• **Provided records**:
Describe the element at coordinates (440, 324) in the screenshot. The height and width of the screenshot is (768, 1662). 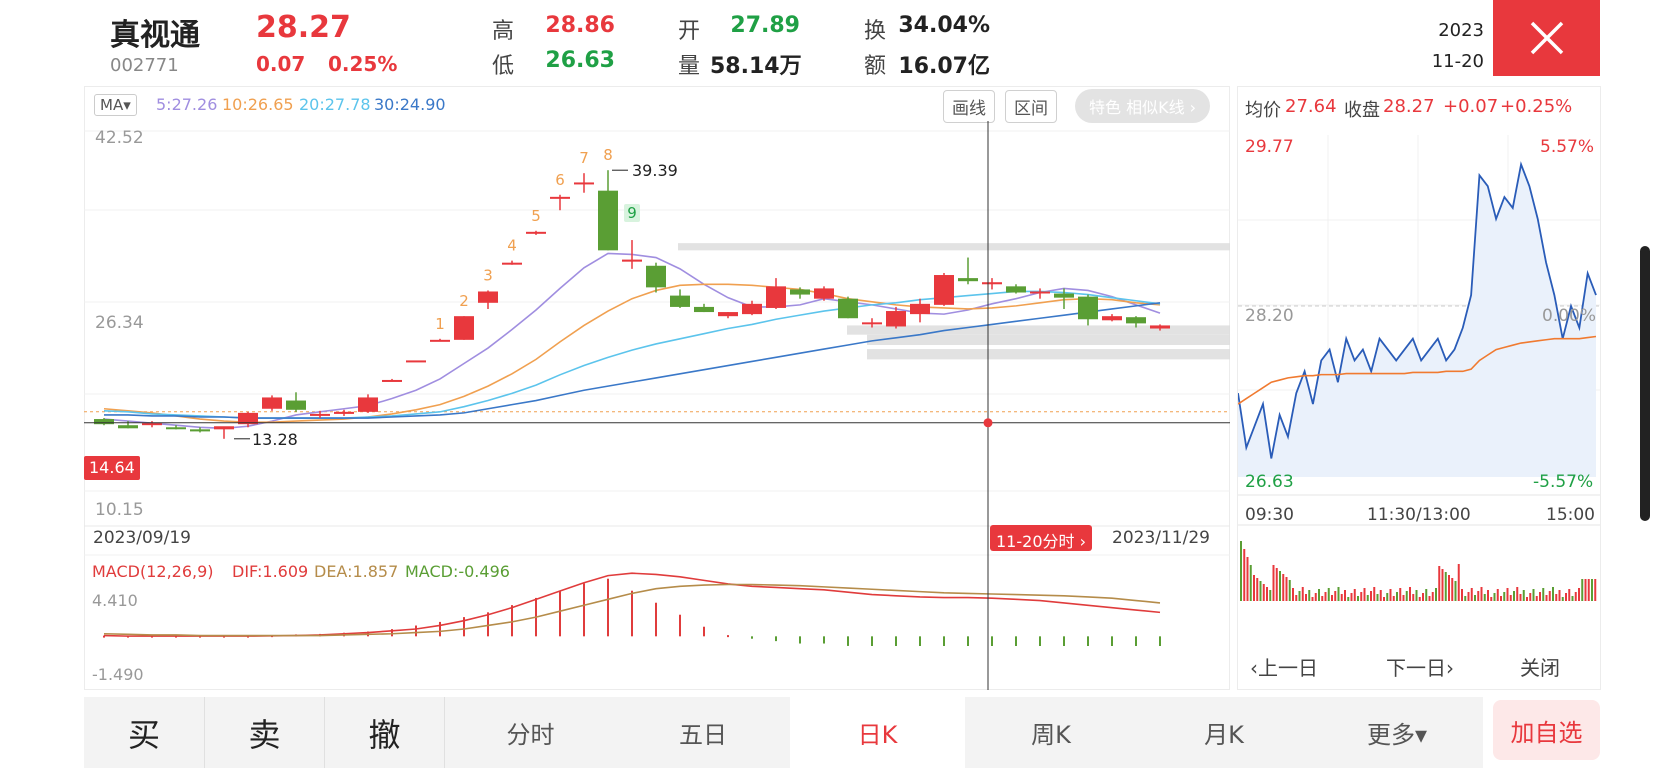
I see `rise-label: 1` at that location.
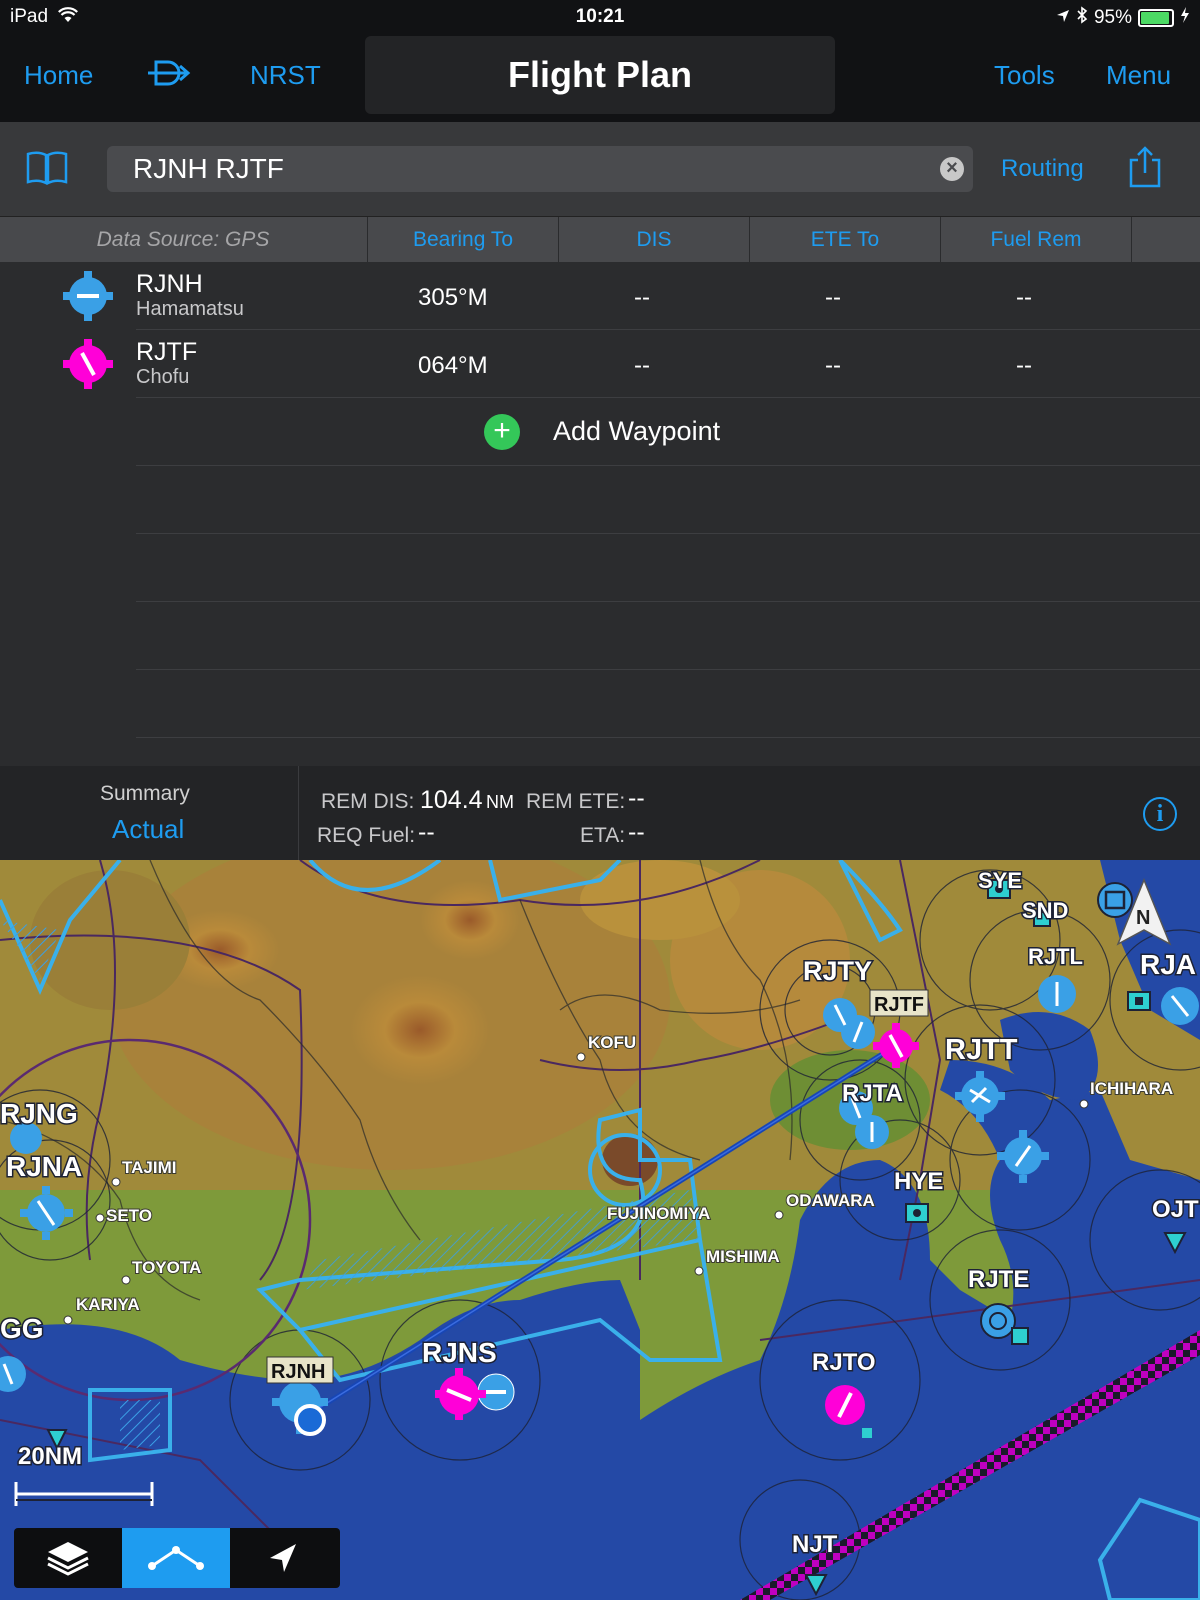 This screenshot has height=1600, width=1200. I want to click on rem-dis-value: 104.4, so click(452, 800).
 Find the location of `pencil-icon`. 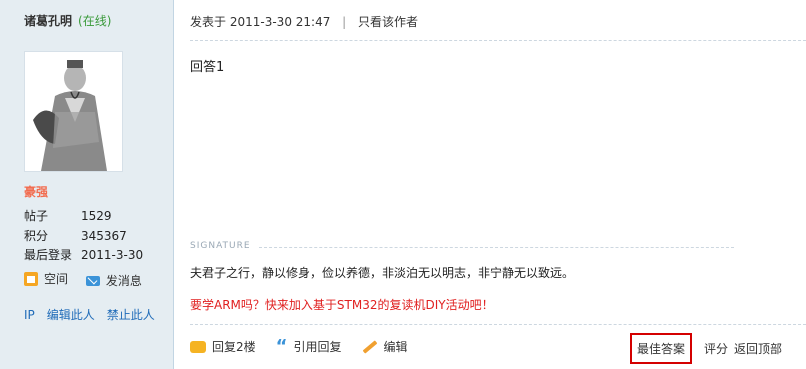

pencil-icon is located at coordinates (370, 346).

--

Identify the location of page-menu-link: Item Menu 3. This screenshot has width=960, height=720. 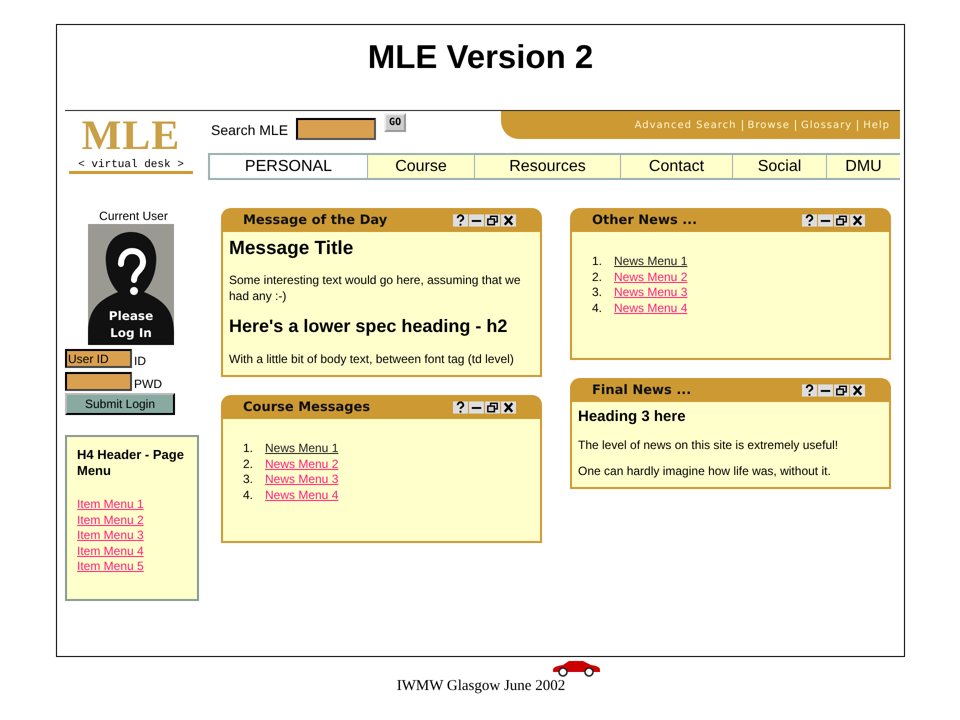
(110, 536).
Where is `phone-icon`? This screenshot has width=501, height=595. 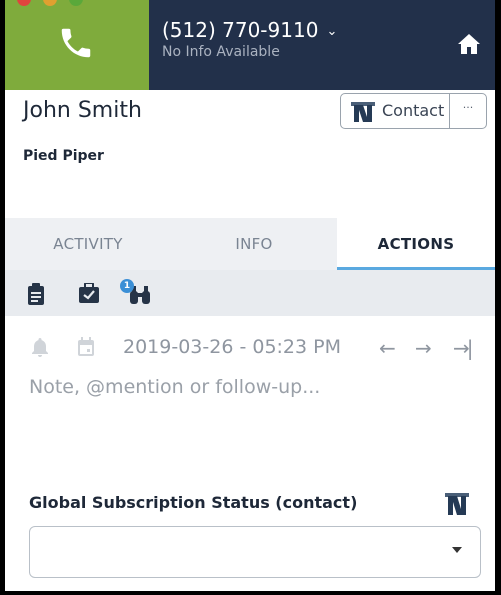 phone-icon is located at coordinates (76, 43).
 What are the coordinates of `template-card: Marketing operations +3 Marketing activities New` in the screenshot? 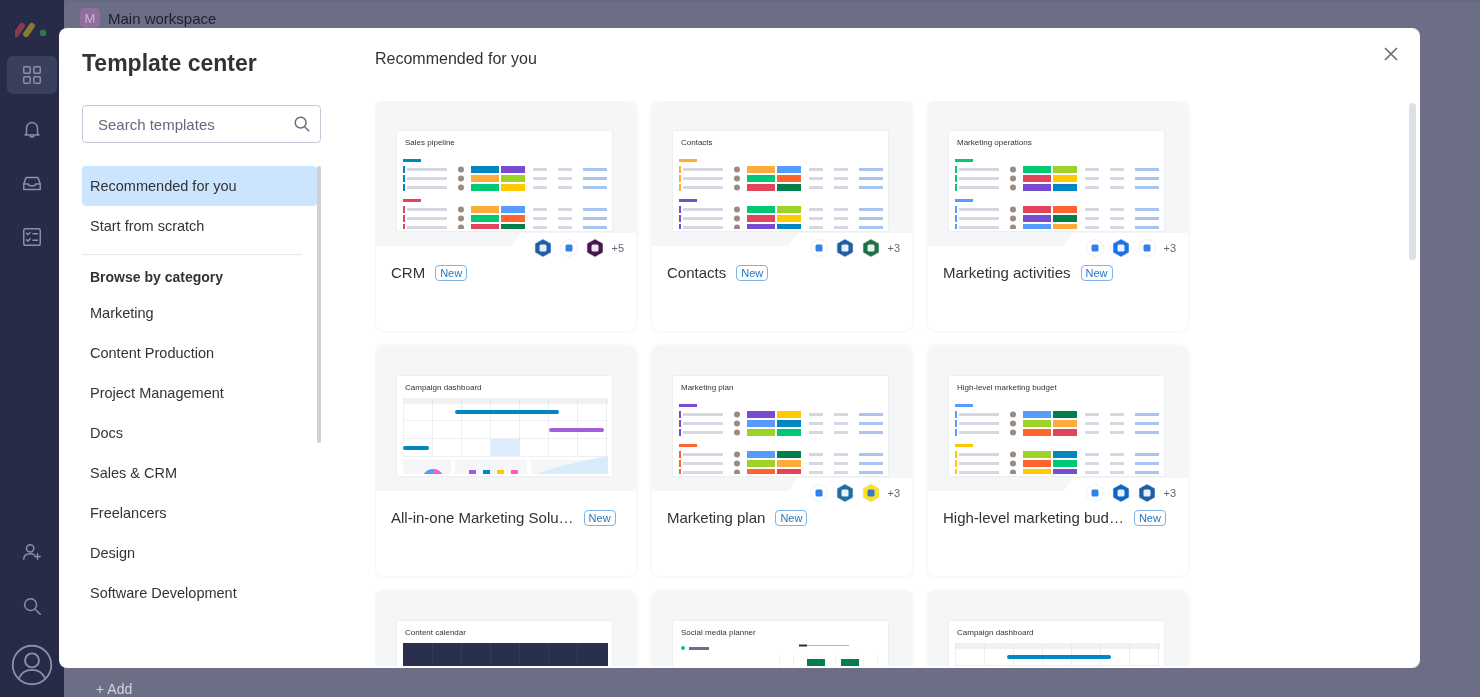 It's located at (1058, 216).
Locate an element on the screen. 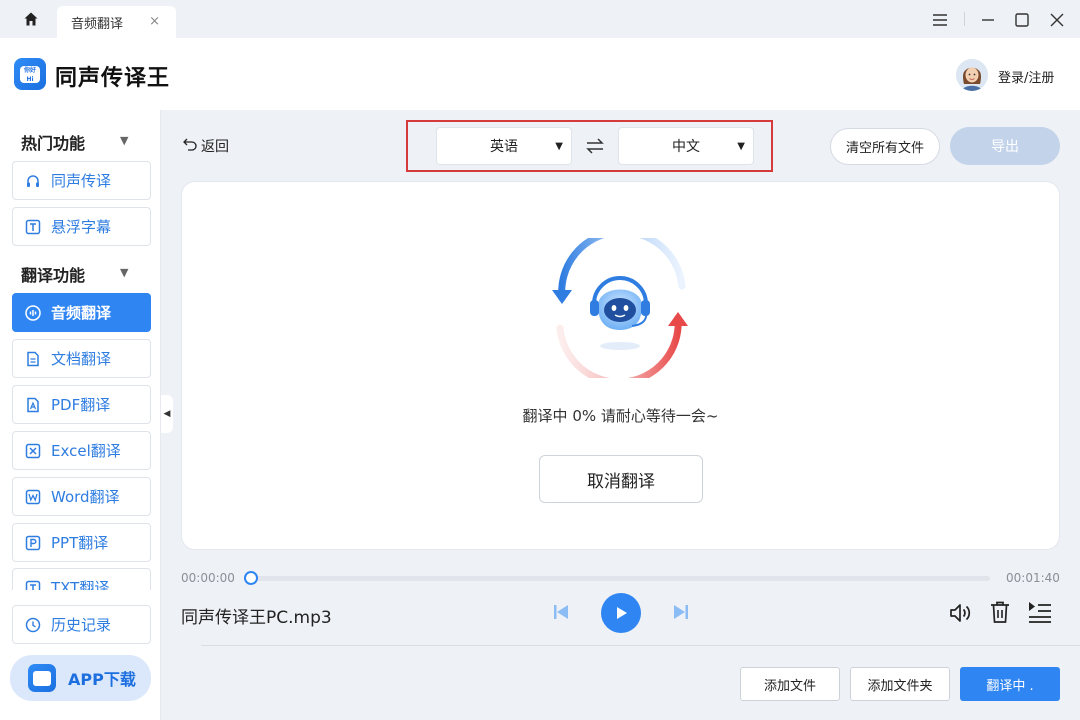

==

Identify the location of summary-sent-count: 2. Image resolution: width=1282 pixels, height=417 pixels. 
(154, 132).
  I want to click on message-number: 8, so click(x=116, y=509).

• **How to complete this task**: Copy the lines verbatim, beginning with the line that contains "Describe the element" and ending after the line that contains "pencil-icon is located". Leave the pictures out of your copy.

• **Solution to the exercise**:
Describe the element at coordinates (440, 324) in the screenshot. The height and width of the screenshot is (768, 1662). 
I see `rise-label: 1` at that location.
 This screenshot has height=1600, width=1200. I want to click on rem-dis-value: 104.4, so click(452, 800).
 Find the location of `pencil-icon`. 

pencil-icon is located at coordinates (370, 346).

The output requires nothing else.